**RECORDS PROVIDED**
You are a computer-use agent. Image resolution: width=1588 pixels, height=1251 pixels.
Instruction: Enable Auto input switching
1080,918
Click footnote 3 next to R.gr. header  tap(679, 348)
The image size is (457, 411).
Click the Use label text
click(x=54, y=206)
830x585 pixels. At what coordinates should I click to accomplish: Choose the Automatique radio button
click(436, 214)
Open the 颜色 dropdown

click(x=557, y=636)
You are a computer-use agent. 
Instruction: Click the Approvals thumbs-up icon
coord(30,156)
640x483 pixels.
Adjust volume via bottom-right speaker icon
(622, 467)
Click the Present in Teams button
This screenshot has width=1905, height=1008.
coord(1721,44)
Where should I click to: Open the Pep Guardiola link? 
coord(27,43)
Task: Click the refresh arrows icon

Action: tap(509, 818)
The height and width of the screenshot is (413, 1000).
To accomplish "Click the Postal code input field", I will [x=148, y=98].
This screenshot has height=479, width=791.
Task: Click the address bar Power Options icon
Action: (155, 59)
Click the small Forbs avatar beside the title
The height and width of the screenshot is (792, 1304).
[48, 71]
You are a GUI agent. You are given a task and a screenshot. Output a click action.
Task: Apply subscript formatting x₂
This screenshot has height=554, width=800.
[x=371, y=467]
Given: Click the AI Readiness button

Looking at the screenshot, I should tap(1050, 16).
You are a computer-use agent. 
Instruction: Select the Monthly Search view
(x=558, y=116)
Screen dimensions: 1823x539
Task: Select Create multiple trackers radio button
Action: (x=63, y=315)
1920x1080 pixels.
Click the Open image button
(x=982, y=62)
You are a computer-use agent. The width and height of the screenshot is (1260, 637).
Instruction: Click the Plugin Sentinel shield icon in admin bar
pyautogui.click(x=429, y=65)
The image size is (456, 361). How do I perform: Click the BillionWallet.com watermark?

**WHAT IS BEING ASKED**
Select each line of the entries that contains the word "size".

**TASK SOLUTION**
The image size is (457, 411).
The image size is (456, 361). How do I perform: Click the BillionWallet.com watermark?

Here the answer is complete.